Problem requirements:
Write the entries again exactly, with no line missing.

# # # # # # #

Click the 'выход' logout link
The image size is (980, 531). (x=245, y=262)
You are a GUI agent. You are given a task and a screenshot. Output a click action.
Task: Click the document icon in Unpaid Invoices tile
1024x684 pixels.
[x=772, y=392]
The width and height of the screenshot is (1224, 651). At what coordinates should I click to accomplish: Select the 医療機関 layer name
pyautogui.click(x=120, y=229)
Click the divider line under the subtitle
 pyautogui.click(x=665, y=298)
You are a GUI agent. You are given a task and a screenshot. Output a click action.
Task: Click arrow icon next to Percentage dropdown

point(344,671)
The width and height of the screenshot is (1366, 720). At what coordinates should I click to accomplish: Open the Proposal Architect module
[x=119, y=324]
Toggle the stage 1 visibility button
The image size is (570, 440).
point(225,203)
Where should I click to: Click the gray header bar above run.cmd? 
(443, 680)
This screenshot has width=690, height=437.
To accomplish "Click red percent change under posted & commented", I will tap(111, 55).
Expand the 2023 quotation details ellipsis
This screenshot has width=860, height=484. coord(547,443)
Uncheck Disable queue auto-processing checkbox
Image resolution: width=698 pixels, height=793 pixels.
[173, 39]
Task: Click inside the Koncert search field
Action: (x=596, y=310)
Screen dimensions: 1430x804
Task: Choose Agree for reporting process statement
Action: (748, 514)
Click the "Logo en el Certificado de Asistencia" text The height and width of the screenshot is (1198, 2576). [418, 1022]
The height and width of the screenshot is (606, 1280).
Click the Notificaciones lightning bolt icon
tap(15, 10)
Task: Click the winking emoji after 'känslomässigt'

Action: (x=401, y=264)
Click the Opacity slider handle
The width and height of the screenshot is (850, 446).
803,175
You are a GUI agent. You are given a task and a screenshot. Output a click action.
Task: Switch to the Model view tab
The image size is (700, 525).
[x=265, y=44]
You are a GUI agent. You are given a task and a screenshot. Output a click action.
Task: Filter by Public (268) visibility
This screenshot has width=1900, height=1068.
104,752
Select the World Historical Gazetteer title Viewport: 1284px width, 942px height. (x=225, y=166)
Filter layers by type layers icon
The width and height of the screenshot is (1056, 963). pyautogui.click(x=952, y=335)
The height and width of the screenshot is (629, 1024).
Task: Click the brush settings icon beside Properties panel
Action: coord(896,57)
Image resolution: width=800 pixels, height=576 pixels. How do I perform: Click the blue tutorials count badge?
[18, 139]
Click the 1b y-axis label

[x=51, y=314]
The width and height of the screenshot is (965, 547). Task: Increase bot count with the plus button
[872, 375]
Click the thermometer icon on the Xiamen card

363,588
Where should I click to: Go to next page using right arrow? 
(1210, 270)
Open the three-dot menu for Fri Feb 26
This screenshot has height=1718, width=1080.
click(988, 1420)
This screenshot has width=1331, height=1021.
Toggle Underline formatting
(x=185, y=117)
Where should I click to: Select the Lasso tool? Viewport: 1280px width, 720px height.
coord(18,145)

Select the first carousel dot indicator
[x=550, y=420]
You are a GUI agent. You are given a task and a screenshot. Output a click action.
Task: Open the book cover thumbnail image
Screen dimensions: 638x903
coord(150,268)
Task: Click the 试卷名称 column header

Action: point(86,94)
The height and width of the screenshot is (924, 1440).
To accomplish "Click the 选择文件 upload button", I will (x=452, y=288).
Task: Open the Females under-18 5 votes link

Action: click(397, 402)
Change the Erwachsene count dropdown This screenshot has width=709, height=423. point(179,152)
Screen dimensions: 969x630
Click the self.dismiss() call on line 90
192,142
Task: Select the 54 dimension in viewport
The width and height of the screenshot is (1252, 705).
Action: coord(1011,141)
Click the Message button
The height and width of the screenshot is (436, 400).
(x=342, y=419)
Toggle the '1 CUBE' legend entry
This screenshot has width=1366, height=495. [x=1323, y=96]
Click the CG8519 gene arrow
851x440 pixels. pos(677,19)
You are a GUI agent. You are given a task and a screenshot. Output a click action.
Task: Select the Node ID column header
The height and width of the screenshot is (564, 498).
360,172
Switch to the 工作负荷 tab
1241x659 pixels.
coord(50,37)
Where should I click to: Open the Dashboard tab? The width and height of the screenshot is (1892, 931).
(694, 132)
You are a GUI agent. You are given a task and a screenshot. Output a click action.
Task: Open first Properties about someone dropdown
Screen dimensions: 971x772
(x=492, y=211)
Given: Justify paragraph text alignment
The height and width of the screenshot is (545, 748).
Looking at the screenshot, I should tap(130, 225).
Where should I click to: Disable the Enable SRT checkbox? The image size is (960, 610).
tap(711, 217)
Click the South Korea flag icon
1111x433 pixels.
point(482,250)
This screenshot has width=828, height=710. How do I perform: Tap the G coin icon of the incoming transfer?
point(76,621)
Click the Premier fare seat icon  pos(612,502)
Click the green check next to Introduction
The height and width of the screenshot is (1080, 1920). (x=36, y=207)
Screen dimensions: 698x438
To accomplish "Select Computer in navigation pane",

# # # # # # #

Answer box:
Click the 'выход' logout link
The image size is (980, 531). (x=245, y=262)
You are a GUI agent. You are given a task and a screenshot. Output a click action.
Task: Click the document icon in Unpaid Invoices tile
1024x684 pixels.
[x=772, y=392]
The width and height of the screenshot is (1224, 651). At what coordinates should I click to accomplish: Select the 医療機関 layer name
pyautogui.click(x=120, y=229)
Click the divider line under the subtitle
 pyautogui.click(x=665, y=298)
You are a GUI agent. You are given a task and a screenshot. Output a click action.
Task: Click arrow icon next to Percentage dropdown

point(344,671)
The width and height of the screenshot is (1366, 720). At what coordinates should I click to accomplish: Open the Proposal Architect module
[x=119, y=324]
Toggle the stage 1 visibility button
The image size is (570, 440).
point(225,203)
Where should I click to: Click the gray header bar above run.cmd? 
(443, 680)
This screenshot has width=690, height=437.
To accomplish "Click red percent change under posted & commented", I will tap(111, 55).
Expand the 2023 quotation details ellipsis
This screenshot has width=860, height=484. coord(547,443)
Uncheck Disable queue auto-processing checkbox
Image resolution: width=698 pixels, height=793 pixels.
[173, 39]
Task: Click inside the Koncert search field
Action: (x=596, y=310)
Screen dimensions: 1430x804
Task: Choose Agree for reporting process statement
Action: (748, 514)
Click the "Logo en el Certificado de Asistencia" text The height and width of the screenshot is (1198, 2576). [418, 1022]
The height and width of the screenshot is (606, 1280).
Click the Notificaciones lightning bolt icon
tap(15, 10)
Task: Click the winking emoji after 'känslomässigt'

Action: (x=401, y=264)
Click the Opacity slider handle
The width and height of the screenshot is (850, 446).
803,175
You are a GUI agent. You are given a task and a screenshot. Output a click action.
Task: Switch to the Model view tab
The image size is (700, 525).
[x=265, y=44]
You are a GUI agent. You are given a task and a screenshot. Output a click action.
Task: Filter by Public (268) visibility
This screenshot has width=1900, height=1068.
104,752
Select the World Historical Gazetteer title Viewport: 1284px width, 942px height. (x=225, y=166)
Filter layers by type layers icon
The width and height of the screenshot is (1056, 963). pyautogui.click(x=952, y=335)
The height and width of the screenshot is (629, 1024).
Task: Click the brush settings icon beside Properties panel
Action: coord(896,57)
Image resolution: width=800 pixels, height=576 pixels. How do I perform: Click the blue tutorials count badge?
[18, 139]
Click the 1b y-axis label

[x=51, y=314]
The width and height of the screenshot is (965, 547). Task: Increase bot count with the plus button
[872, 375]
Click the thermometer icon on the Xiamen card

363,588
Where should I click to: Go to next page using right arrow? 
(1210, 270)
Open the three-dot menu for Fri Feb 26
This screenshot has height=1718, width=1080.
click(988, 1420)
This screenshot has width=1331, height=1021.
Toggle Underline formatting
(x=185, y=117)
Where should I click to: Select the Lasso tool? Viewport: 1280px width, 720px height.
coord(18,145)

Select the first carousel dot indicator
[x=550, y=420]
You are a GUI agent. You are given a task and a screenshot. Output a click action.
Task: Open the book cover thumbnail image
Screen dimensions: 638x903
coord(150,268)
Task: Click the 试卷名称 column header

Action: point(86,94)
The height and width of the screenshot is (924, 1440).
To accomplish "Click the 选择文件 upload button", I will (x=452, y=288).
Task: Open the Females under-18 5 votes link

Action: click(397, 402)
Change the Erwachsene count dropdown This screenshot has width=709, height=423. point(179,152)
Screen dimensions: 969x630
Click the self.dismiss() call on line 90
192,142
Task: Select the 54 dimension in viewport
The width and height of the screenshot is (1252, 705).
Action: coord(1011,141)
Click the Message button
The height and width of the screenshot is (436, 400).
(x=342, y=419)
Toggle the '1 CUBE' legend entry
This screenshot has width=1366, height=495. [x=1323, y=96]
Click the CG8519 gene arrow
851x440 pixels. pos(677,19)
You are a GUI agent. You are given a task and a screenshot. Output a click action.
Task: Select the Node ID column header
The height and width of the screenshot is (564, 498).
360,172
Switch to the 工作负荷 tab
1241x659 pixels.
coord(50,37)
Where should I click to: Open the Dashboard tab? The width and height of the screenshot is (1892, 931).
(694, 132)
You are a GUI agent. You are given a task and a screenshot. Output a click action.
Task: Open first Properties about someone dropdown
Screen dimensions: 971x772
(x=492, y=211)
Given: Justify paragraph text alignment
The height and width of the screenshot is (545, 748).
Looking at the screenshot, I should tap(130, 225).
Where should I click to: Disable the Enable SRT checkbox? The image size is (960, 610).
tap(711, 217)
Click the South Korea flag icon
1111x433 pixels.
point(482,250)
This screenshot has width=828, height=710. How do I perform: Tap the G coin icon of the incoming transfer?
point(76,621)
Click the Premier fare seat icon  pos(612,502)
Click the green check next to Introduction
The height and width of the screenshot is (1080, 1920). (x=36, y=207)
Screen dimensions: 698x438
To accomplish "Select Computer in navigation pane",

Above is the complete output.